Guiné 63/74 - P15726: Em bom português nos entendemos (13): "Nhanhero" e não "nanheiro": é o nome para o instrumento fula, cordófono, do qual o Valdemar Queiroz "Embaló" contou aqui uma edificante história (Cherno Baldé, Bissau)

1. Mensagem de hoje do Cherno Baldé, o nosso "agente" em Bissau (na realidade, este "menino" de Fajonquito, hoje homem grande, pai de 4 filhos, casado com um bonita nalu, quadro superior com formação universitária na ex-URSS e em Portugal, representa todos os nossos amigos guineenses que não têm forma de comunicar connosco, e que mantêm, com os portugueses,  antigos combatentes, fortes laços afetivos, baseados numa experiência e num respeito comuns).... 

E mais do que "agente", o Cherno é um grande conhecedor e apaixonado defensor do melhor que a sua terra tem, a sua cultura, a sua história, o seu património (material e simbólico), as suas línguas e as suas gentes... Ele é o nosso assessor científico para as questões culturais, artísticas,  sociais, económicas e religiosas da comunidade fula a que pertence, com muito orgulho. Tem já mais de 130 (!) referências no nosso blogue.

## TAREFA PROPOSTA A
Repita do excerto tudo desde "1. Mensagem de" até "no nosso blogue.".
## TAREFA PROPOSTA B
Responda com base no excerto:
(i) Quantos filhos tem Cherno Baldé?
(ii) Em que países recebeu ele a sua formação universitária?
(iii) Quantas referências tem já no blogue?
Os dados não fazem falta para resolver as tarefas.

## DADOS FORNECIDOS
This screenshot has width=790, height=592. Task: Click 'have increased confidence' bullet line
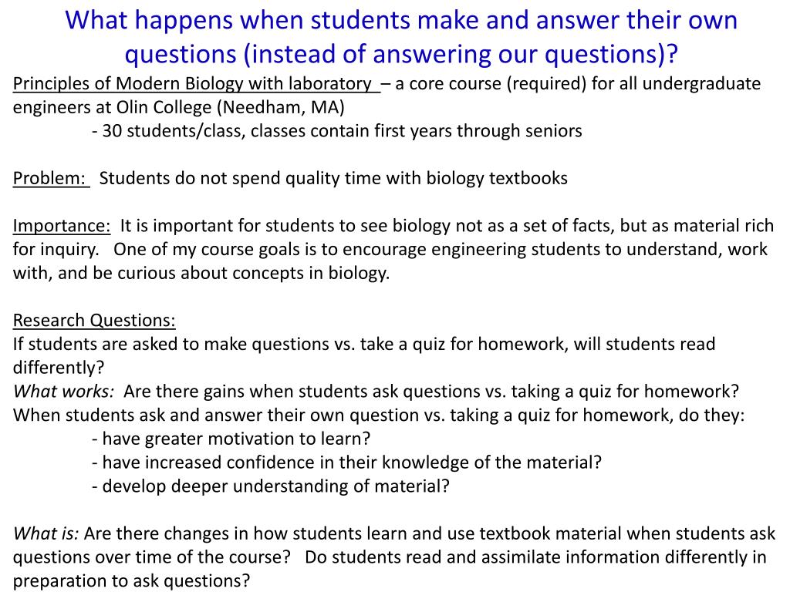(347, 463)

...

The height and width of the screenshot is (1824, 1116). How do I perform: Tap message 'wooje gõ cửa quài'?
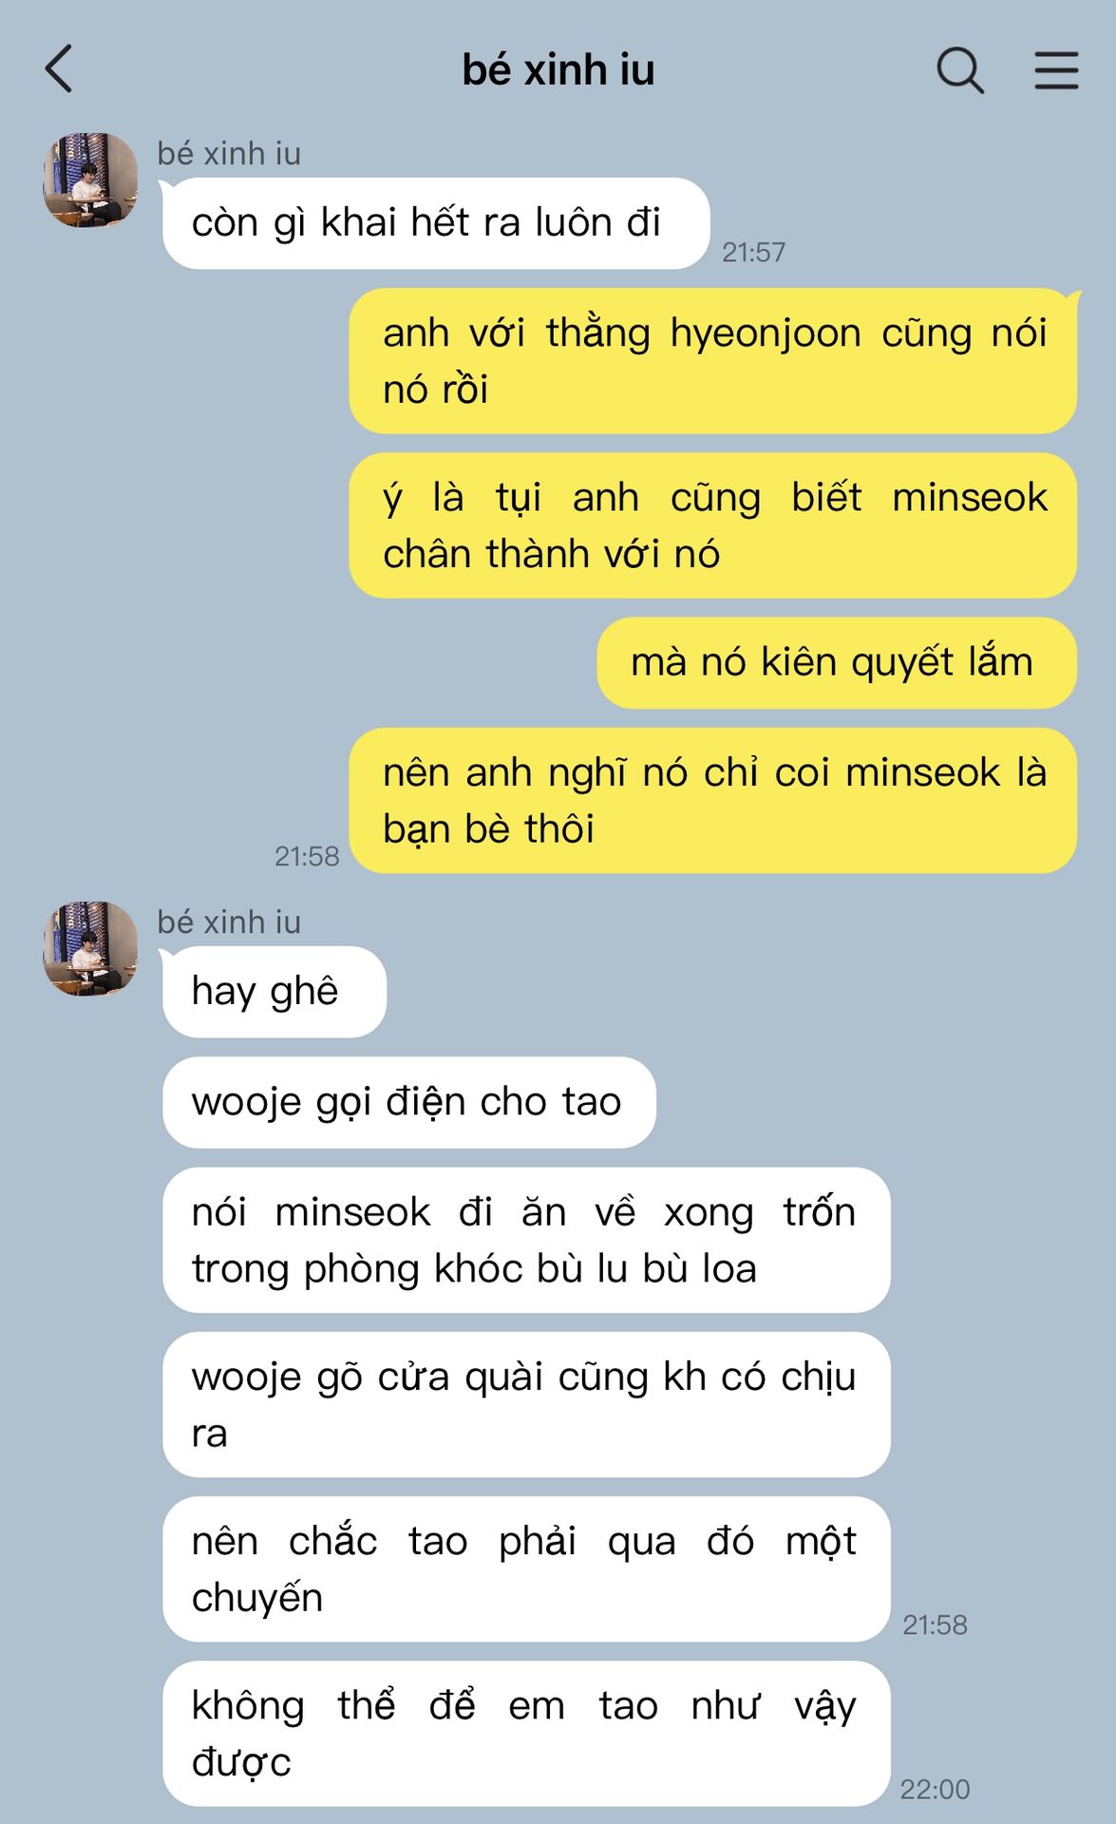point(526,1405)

## RESPOSTA ESCRITA A
1. Mensagem de hoje do Cherno Baldé, o nosso "agente" em Bissau (na realidade, este "menino" de Fajonquito, hoje homem grande, pai de 4 filhos, casado com um bonita nalu, quadro superior com formação universitária na ex-URSS e em Portugal, representa todos os nossos amigos guineenses que não têm forma de comunicar connosco, e que mantêm, com os portugueses,  antigos combatentes, fortes laços afetivos, baseados numa experiência e num respeito comuns).... 

E mais do que "agente", o Cherno é um grande conhecedor e apaixonado defensor do melhor que a sua terra tem, a sua cultura, a sua história, o seu património (material e simbólico), as suas línguas e as suas gentes... Ele é o nosso assessor científico para as questões culturais, artísticas,  sociais, económicas e religiosas da comunidade fula a que pertence, com muito orgulho. Tem já mais de 130 (!) referências no nosso blogue.

## RESPOSTA ESCRITA B
(i) Tem 4 filhos.
(ii) Na ex-URSS e em Portugal.
(iii) Mais de 130.